Platt (2010: 50) believes that “Alys is a kind of story teller”, whilst Observer critic Cumming (2010: 37) also captured a spirit in Alys’s work that has inspired elements within my final show, with the title of her review of his Tate Modern retrospective A Story of Deception which stated that “it’s all perfectly pointless, but completely captivating” and “…both heroic and absurd. His art is so often poised between the two.”

I believe that my own work (once described as playful yet sincere) sits in a similar position, and shares some common themes with the ‘actions’ Alys has performed. Therefore, when it came to discussing and presenting my ideas, justifying those ‘actions’ needed careful consideration.

One of the major outcomes of this course for me was the introduction to Bourriaud’s seminal writings on ‘relational aesthetics’ (1998) and more recently, the ‘alter modern’, which were very influential when I began outlining the theoretical perspectives underpinning my work, particularly at the start of year 2 when, having resolved the first stage of my enquiries, I took some time before embarking on the next stage of the journey.

This period of reflection and research introduced me to the history of conceptual art, within which “there is an explicit emphasis on the ‘thought’ component of art and its perception” (Marzona, 2006: 7) and this helped me realise that my own recently exhibited conceptual art (which, after all, “can be almost anything” (Wilson & Lack, 2008: 52)) fitted the definition relational aesthetics (2008: 183) being as it was, one of “a set of artistic practices which take as their theoretical and practical point of departure the whole of human relations and their social context, rather than an independent and private space” and seeing “art as information exchanged between the artist and the viewers [giving] audiences access to power and the means to change the world”.

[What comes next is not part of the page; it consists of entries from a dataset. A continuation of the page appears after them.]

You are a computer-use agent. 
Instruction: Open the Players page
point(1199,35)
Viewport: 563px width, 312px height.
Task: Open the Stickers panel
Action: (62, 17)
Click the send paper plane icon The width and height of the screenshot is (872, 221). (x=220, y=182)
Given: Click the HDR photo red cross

Similarly, we had Barthes’ seminal 1967 essay The Death of the Author, which itself began to influence the way I wrote my blog entries, my involving people around me in my work, and ultimately, the title of this final submission, after my introduction to it. Furthermore, as this new knowledge then informed my next projects, continuing the theme of the narrative, it helped to develop through my work a personal approach I call ‘relationship aesthetics’ which speaks of the complex and plural inter-relationships with loved ones, strangers, lookalikes and name-a-likes that feature prominently in my work.  One of the ways I did this was to ask people to suggest doubles for me, another, the unusual residency I undertook on a social networking site, fabricating familial links while surveying participants for potential coincidences / shared experiences.

The only real answers offered by this period was the realisation that I had unwittingly created an alter ego and thus, identity and personality became the focus of my final investigations, including how we see and are seen. I chose to enhance my own sight also – this seemed a natural progression because vision has played a part in every stage of my journey, whether it is seeing the future, reflecting back, noticing similarities, cases of mistaken identity – the double take – or, now, eye surgery, a form of Body Art, the ultimate artistic practice.

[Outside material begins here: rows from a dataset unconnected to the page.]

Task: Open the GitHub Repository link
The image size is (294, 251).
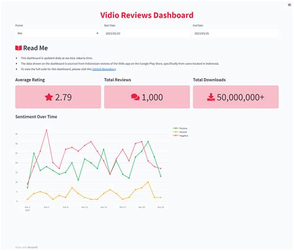Action: [x=104, y=69]
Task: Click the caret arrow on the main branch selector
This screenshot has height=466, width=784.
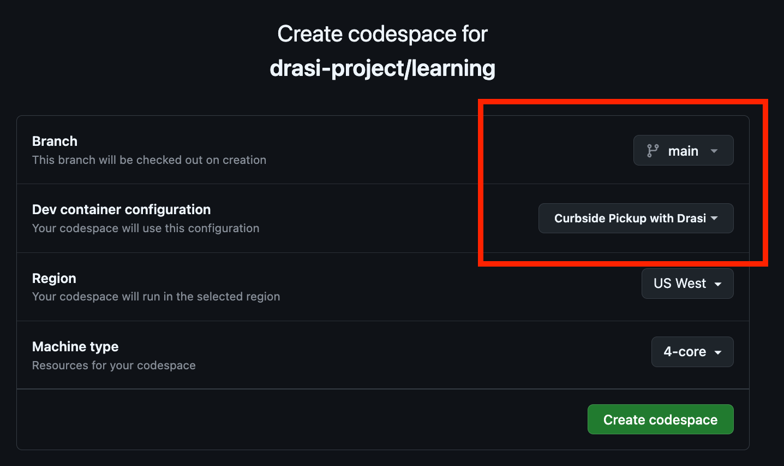Action: [x=715, y=150]
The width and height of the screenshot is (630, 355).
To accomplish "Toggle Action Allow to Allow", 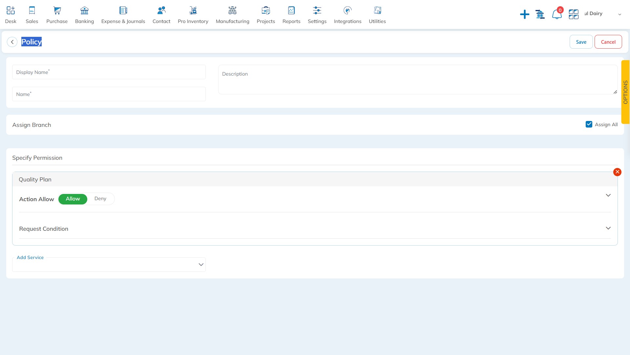I will tap(73, 199).
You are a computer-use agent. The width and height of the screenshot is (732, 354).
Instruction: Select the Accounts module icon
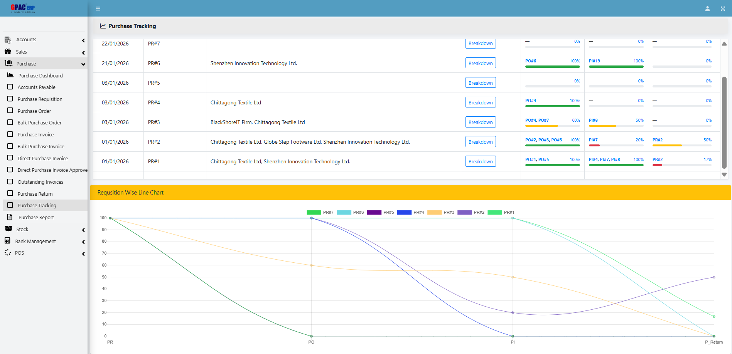(8, 39)
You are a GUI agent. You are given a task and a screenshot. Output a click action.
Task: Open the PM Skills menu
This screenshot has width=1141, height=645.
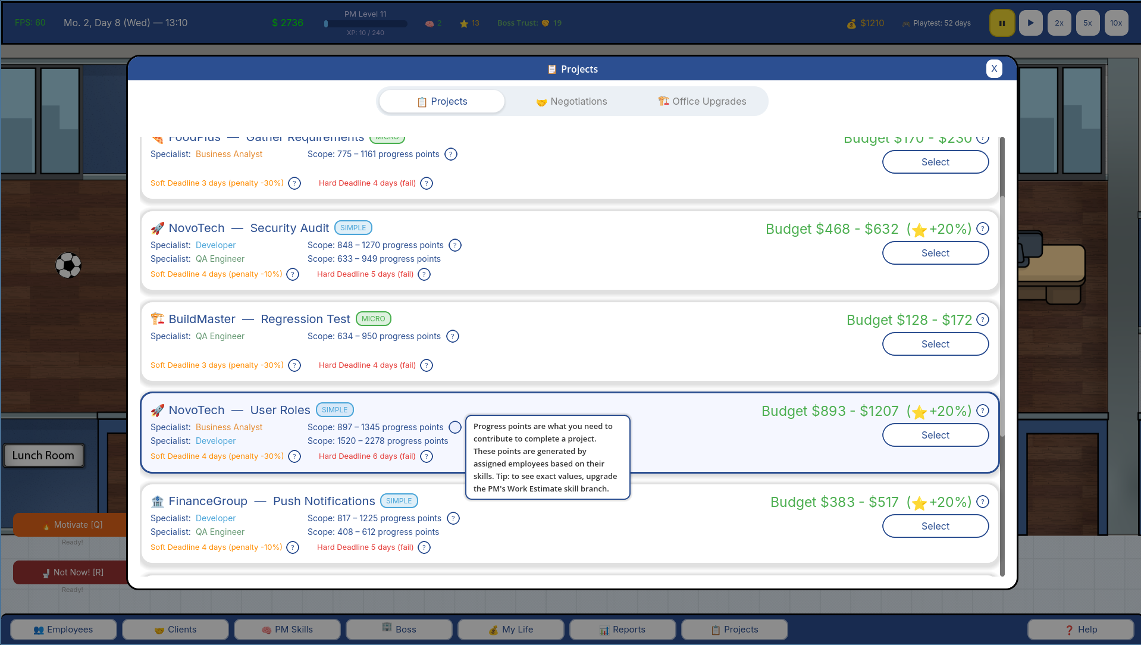tap(287, 630)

I do not wish to liken my work to that of Orlan or Gina Pane, but in my efforts to fuse the two different sides of my personality (or appearance, namely always wearing either glasses or contact lenses) I discovered links with others, such as Mark Wallinger’s 2000 Credo show at Tate Liverpool, concerned as it was with notions of vision, plus the likes of Magritte, Escher, Calle… indeed, many artists from history have been concerned with eyes and looking. Damien Hirst (2001: 86) spoke of being terrified at not being able to see out of ‘these two f***ing little holes’ and believed that “art’s about looking. People don’t look. Artists make people look: look at what you know; question what you know…”

This resonates with the themes underpinning my work because, having spent two years looking closely at the daily events of my life and their meaning, now I can see better than ever, not just the ‘other’ but also myself, and have shared the story of this dichotomy with everybody, proving that “the process of self-identity is a leap into a narrative that employs seeing as a way of knowing” (Phelan, 1993: 5) and that “the physiological understanding of vision, like both the psychoanalytic conception of the
gaze and the technologies of aesthetics, is also a theory of loss and distortion” (Ibid.: 14) which is why, having identified his ‘twin’, the artist will not exist after this exhibition.

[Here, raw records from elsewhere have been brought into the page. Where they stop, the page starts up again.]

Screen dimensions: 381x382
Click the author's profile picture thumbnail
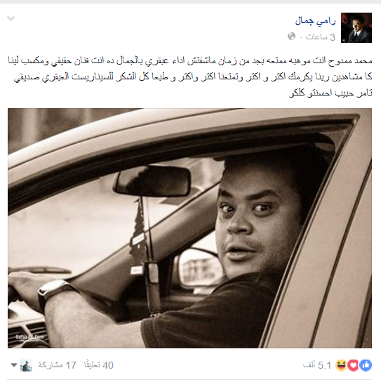356,27
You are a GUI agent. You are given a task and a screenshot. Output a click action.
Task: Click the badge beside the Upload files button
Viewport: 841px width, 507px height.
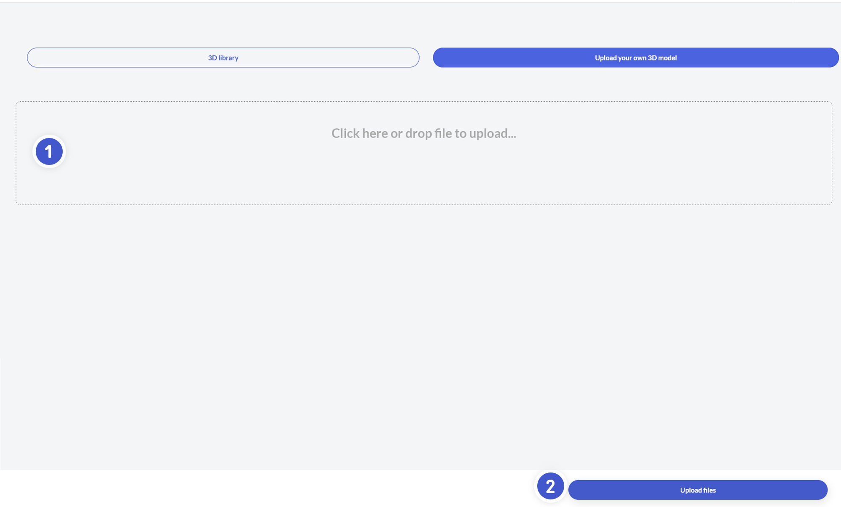[550, 486]
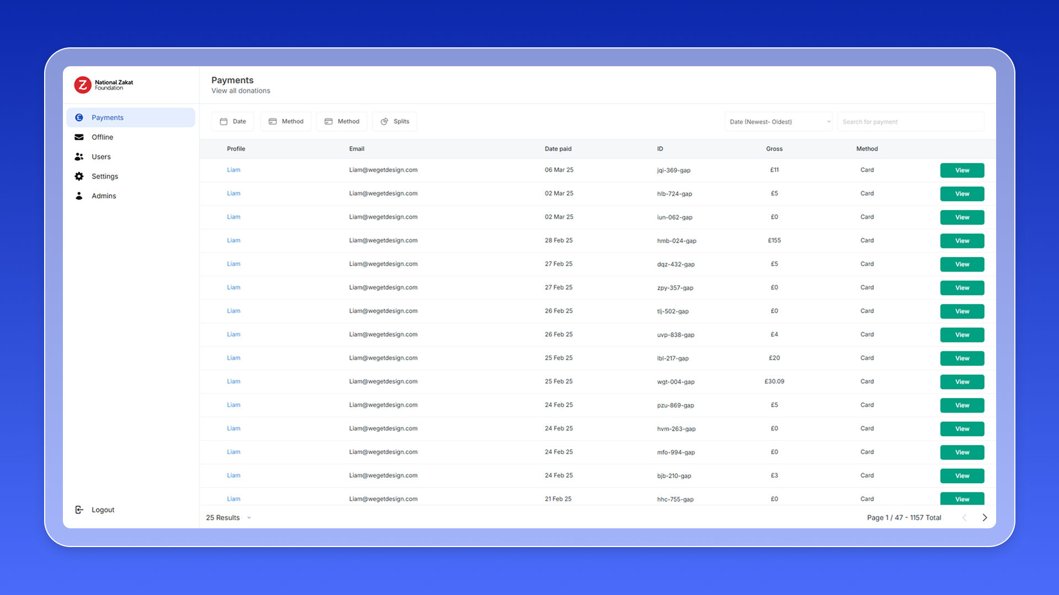Click the Offline envelope icon
This screenshot has height=595, width=1059.
pyautogui.click(x=79, y=137)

Therefore, the politics of the location for my final installation were very important. Wanting closure to the story, but to keep some of the mysticism and uncertainty, I felt much more confident curating the space this time around, compared to when I was ‘halfway to paradise’ in 2009.

Just as galleries and museums are increasingly aware of their audience, so have I become, this year not just of the public but the internal and external assessors, and so planned an interactive display accordingly. It was heavily influenced by a room in A Story of Deception, and Sophie Calle’s 2009 Whitechapel retrospective, which I had used as a case study for an earlier module.

Meanwhile, the idea of publishing a book which explains the objects and images that feature within the space was a natural progression from the narrative developed over the past two years, cemented by a visit to Lindsay Seers’ submission to the current Persistence of Vision exhibition at FACT, It Has To Be This Way (2009), which is accompanied by a curious paperback novella apparently written by one M. Anthony Penwill.

My book is an edited version of my website which partly summarises events, though leaves things open enough that the viewer must do some ‘looking’ themselves, question the subtext, and take on the role of the detective, piecing together clues from (seemingly disparate) objects and images after reading the full story. It encourages participation in the display, and gives viewers something to take away and digest, when they can involve themselves in the narrative further by visiting the blog for further instalments, or even start their own – as Skultans suggests (1998: xii) “many people with eventful lives have little to say about them” and whilst mine may not be the most dramatic, documenting it (and my alter ego) has certainly made the past couple of years very exciting – the artist will be missed.

Meanwhile, the ringing telephone and miniature fortune telling booth are other interactive elements to engage the audience, and the involvement of my colleague, friend and lookalike Paul at the private view is a scaled down version of the performance I had planned before the University’s policies meant we had to rein in our ambitions.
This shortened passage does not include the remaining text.